> [Your goal]: Rewrite the records below as a single numbered list with one line per item, leaving out any blank lines and omitting the pictures.

■ ■ ■ ■ ■ ■ ■

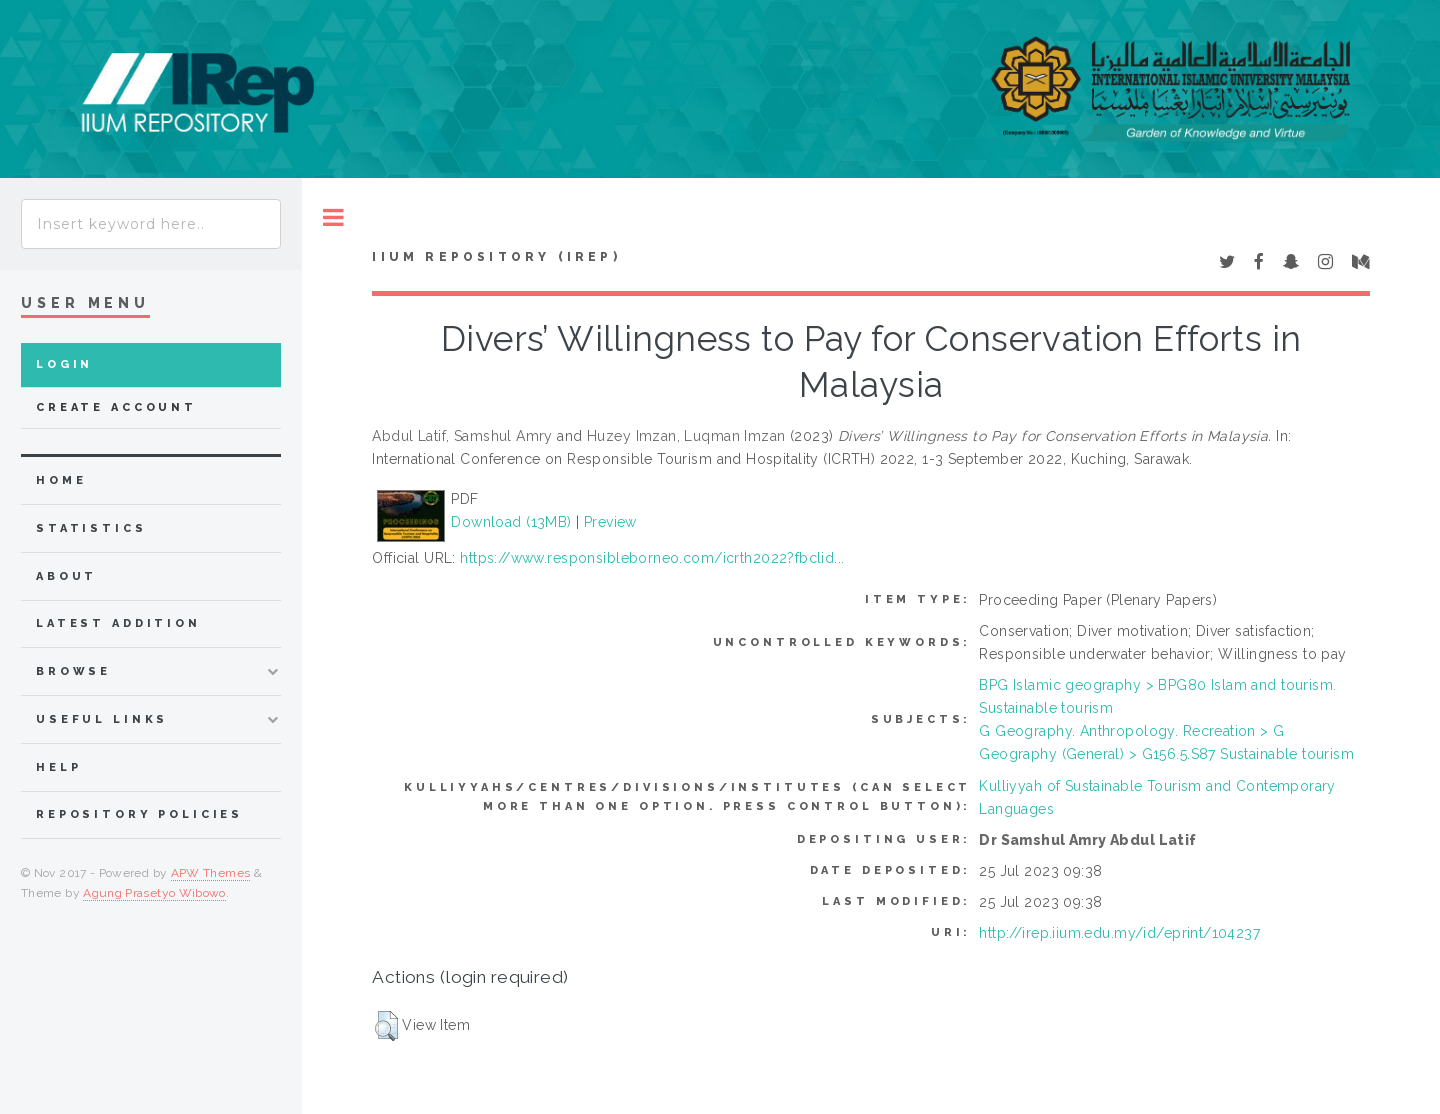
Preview (610, 522)
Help (58, 767)
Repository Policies (139, 814)
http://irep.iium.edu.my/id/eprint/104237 (1119, 933)
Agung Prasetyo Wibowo (154, 893)
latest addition (118, 623)
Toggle (333, 217)
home (61, 480)
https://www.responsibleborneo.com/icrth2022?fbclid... (652, 558)
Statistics (91, 528)
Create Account (116, 407)
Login (64, 364)
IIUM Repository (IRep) (496, 257)
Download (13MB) (511, 522)
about (66, 576)
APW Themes (211, 873)
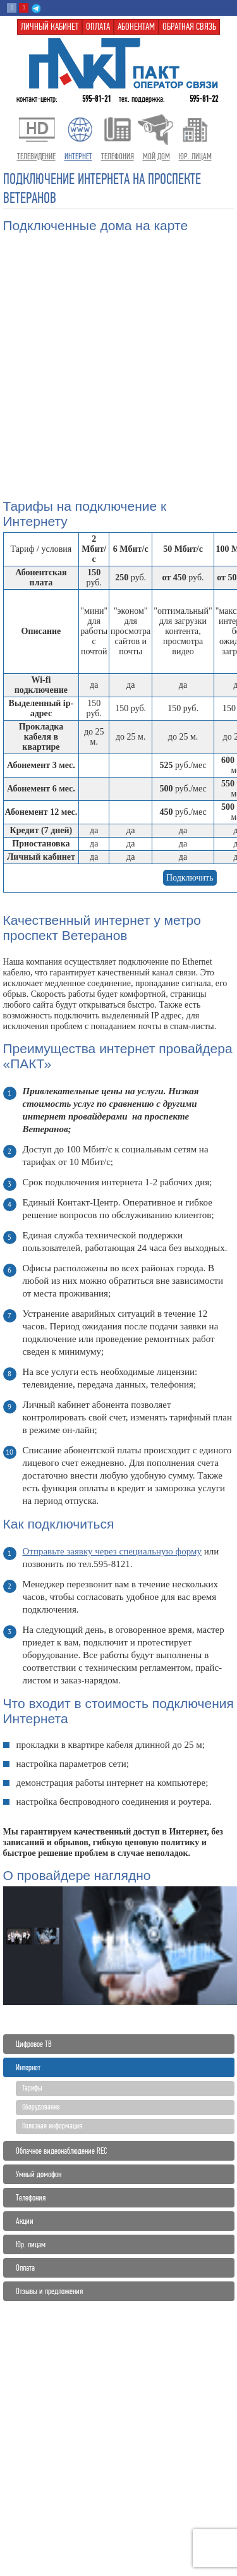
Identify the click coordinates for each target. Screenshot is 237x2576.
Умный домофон (38, 2174)
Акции (24, 2221)
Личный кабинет (49, 26)
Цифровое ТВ (34, 2044)
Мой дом (156, 156)
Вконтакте (11, 8)
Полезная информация (52, 2125)
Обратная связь (189, 26)
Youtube (23, 8)
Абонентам (136, 26)
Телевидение (36, 156)
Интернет (28, 2067)
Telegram (35, 8)
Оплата (25, 2268)
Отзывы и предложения (49, 2291)
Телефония (31, 2197)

■ ■ ■ ■ ■ ■ ■

> [Exercise solution]:
1. Preview (610, 522)
2. Help (58, 767)
3. Repository Policies (139, 814)
4. http://irep.iium.edu.my/id/eprint/104237 (1119, 933)
5. Agung Prasetyo Wibowo (154, 893)
6. latest addition (118, 623)
7. Toggle (333, 217)
8. home (61, 480)
9. https://www.responsibleborneo.com/icrth2022?fbclid... (652, 558)
10. Statistics (91, 528)
11. Create Account (116, 407)
12. Login (64, 364)
13. IIUM Repository (IRep) (496, 257)
14. Download (13MB) (511, 522)
15. about (66, 576)
16. APW Themes (211, 873)
17. Identify the click coordinates for each target. Screenshot is 237x2576.
18. Умный домофон (38, 2174)
19. Акции (24, 2221)
20. Личный кабинет (49, 26)
21. Цифровое ТВ (34, 2044)
22. Мой дом (156, 156)
23. Вконтакте (11, 8)
24. Полезная информация (52, 2125)
25. Обратная связь (189, 26)
26. Youtube (23, 8)
27. Абонентам (136, 26)
28. Телевидение (36, 156)
29. Интернет (28, 2067)
30. Telegram (35, 8)
31. Оплата (25, 2268)
32. Отзывы и предложения (49, 2291)
33. Телефония (31, 2197)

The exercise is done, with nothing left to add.